Steven's Star Schema Project Implementation

Star Schema Design • Raw Data • Creating the Schema • Destroy Schemas • Rebuilding Schemas • Load Data in Bronze • Transform and Load Data in Gold • Business Outcomes • Automated Tests • Setting up the Workflow • Pictures

This project is based around a bike sharing program, that allows riders to purchase a pass at a kiosk or use a mobile application to unlock a bike at stations around the city and use the bike for a specified amount of time. The bikes can be returned to the same station or another station.

We created a star schema that ingests data into a Bronze layer. The incoming data data in the Bronze layer is then manipulated by enfocing a given schema and saved into the Silver layer. The data in the Silver layer is then transformed into the fact and dimension tables as laid out in the physical database design.

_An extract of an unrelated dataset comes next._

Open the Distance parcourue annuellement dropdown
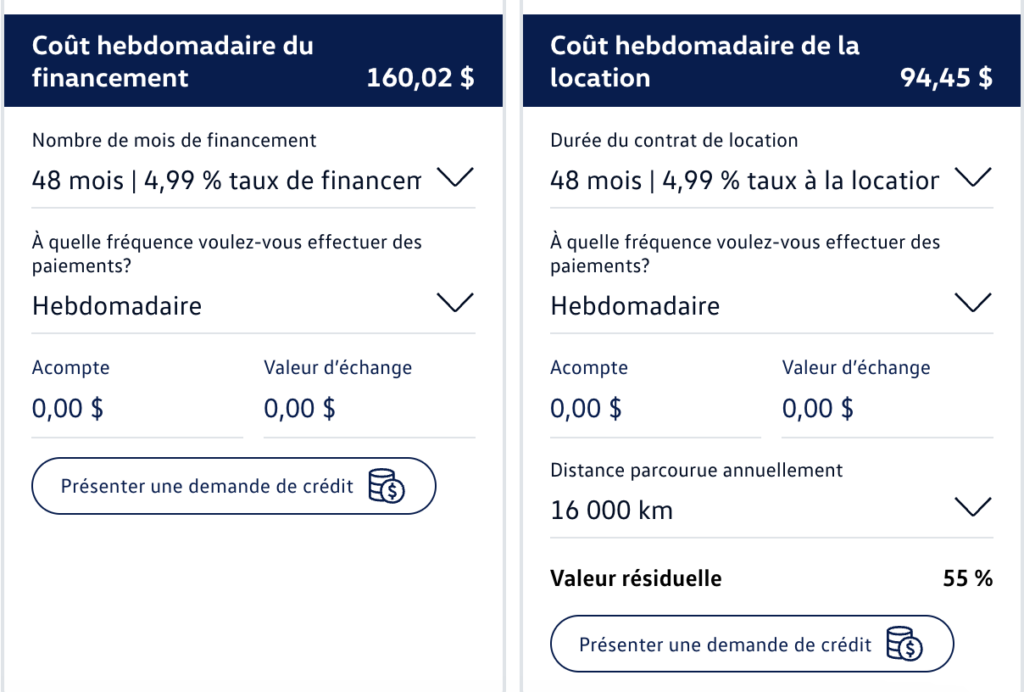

Star schema project files are located within this repository. This repository is designed to run in conjunction with Databricks, and hence, will use the Databricks File System (DBFS) to store each of the medallion layers.

Star Schema Design

The various stages of the design of the star schema is shown in the various stages below.

Conceptual Database Design

Logical Database Design

Physical Database Design

Raw Data

Within the repository, there is a folder called zips, contianing the relevant .zip files within. These zips contain the raw data in csv files.

Zip Files	Contents
payments.zip	payments.csv
riders.zip	riders.csv
stations.zip	stations.csv
trips.zip	trips.csv

Creating the Schema

Within the repository, the schemas for the each of the tables in each of the layers is written out in the file SchemaCreation.py. An example of one of these schemas, is written below:

from pyspark.sql.types import *

trips_bronze_schema = StructType ([
    StructField("trip_id", StringType(), True),
    StructField("rideable_type", StringType(), True),
    StructField("started_at", StringType(), True),
    StructField("ended_at", StringType(), True),
    StructField("start_station_id", StringType(), True),
    StructField("end_station_id", StringType(), True),
    StructField("rider_id", StringType(), True),
])

Destroy Schemas and Databases

This notebook deletes any databases already located in the DBFS. An example of this is shown below:

dbutils.fs.rm("/tmp/Steven/Bronze", True)

Rebuild the Schemas and Databases

This notebook creates empty dataframes in each layer, using the schema located in the SchemaCreations.py. An example of this is shown below:

from pyspark.sql.types import *

empty_rdd = sc.emptyRDD()

bronze_trips_df = spark.createDataFrame(empty_rdd, trips_bronze_schema)
bronze_trips_df.write.format("delta").mode("overwrite").save("/tmp/Steven/Bronze/trips")

Load Data in Bronze

The notebook called Bronze does a few tasks. Below is a summary:

Pulls the zips folder from the repository to the Github folder in DBFS

!wget "https://github.com/steviedas/StarSchemaProject/raw/main/zips/payments.zip" -P "/dbfs/tmp/Steven/Github/"

Unzips the zips file into the Landing folder in DBFS

import subprocess
import glob
zip_files = glob.glob("/dbfs/tmp/Steven/Github/*.zip")
for zip_file in zip_files:
   extract_to_dir = "/dbfs/tmp/Steven/Landing"
   subprocess.call(["unzip", "-d", extract_to_dir, zip_file])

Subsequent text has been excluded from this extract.